[Pixel coordinate grounding data]
[Start of Attachment]

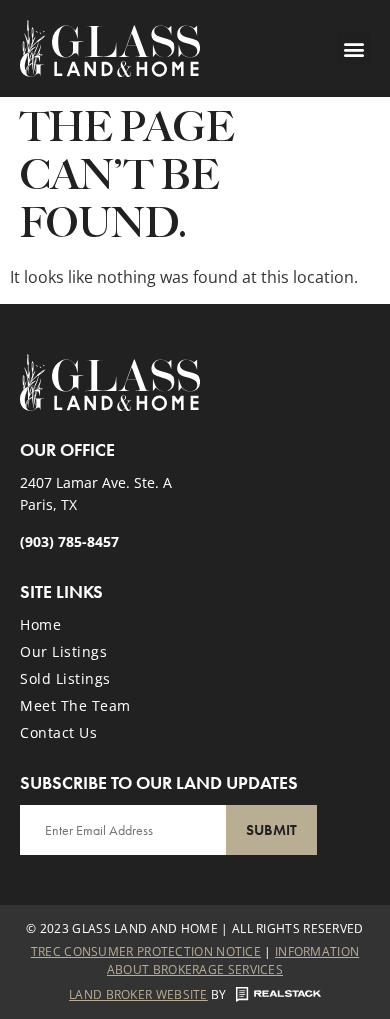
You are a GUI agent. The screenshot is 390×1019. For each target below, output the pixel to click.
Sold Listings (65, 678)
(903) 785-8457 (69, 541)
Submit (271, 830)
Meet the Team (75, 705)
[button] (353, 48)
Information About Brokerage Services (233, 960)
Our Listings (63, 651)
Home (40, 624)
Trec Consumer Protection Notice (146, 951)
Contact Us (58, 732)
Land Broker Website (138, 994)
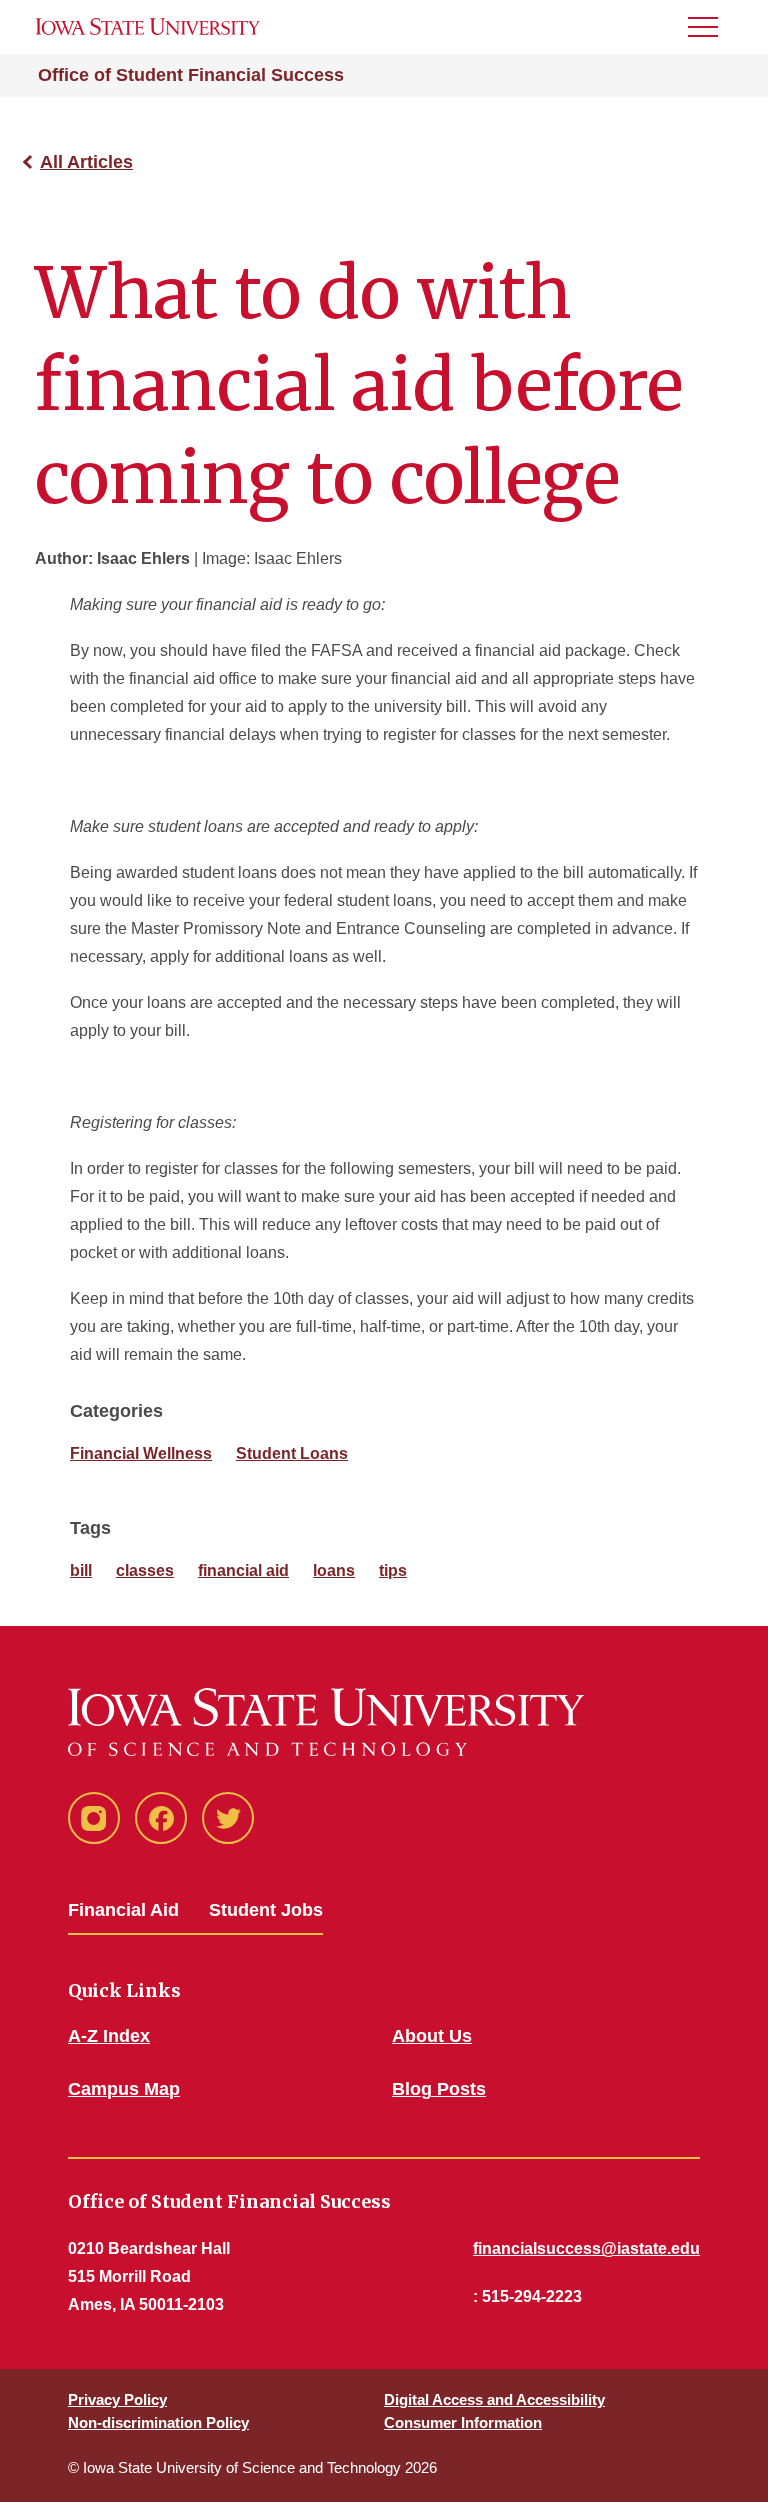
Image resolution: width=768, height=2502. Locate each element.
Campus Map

[End of Attachment]

- [Work instruction]
Please state how many lines in the entries above include the string "each", and write only that number.

- [Solution for this exercise]
2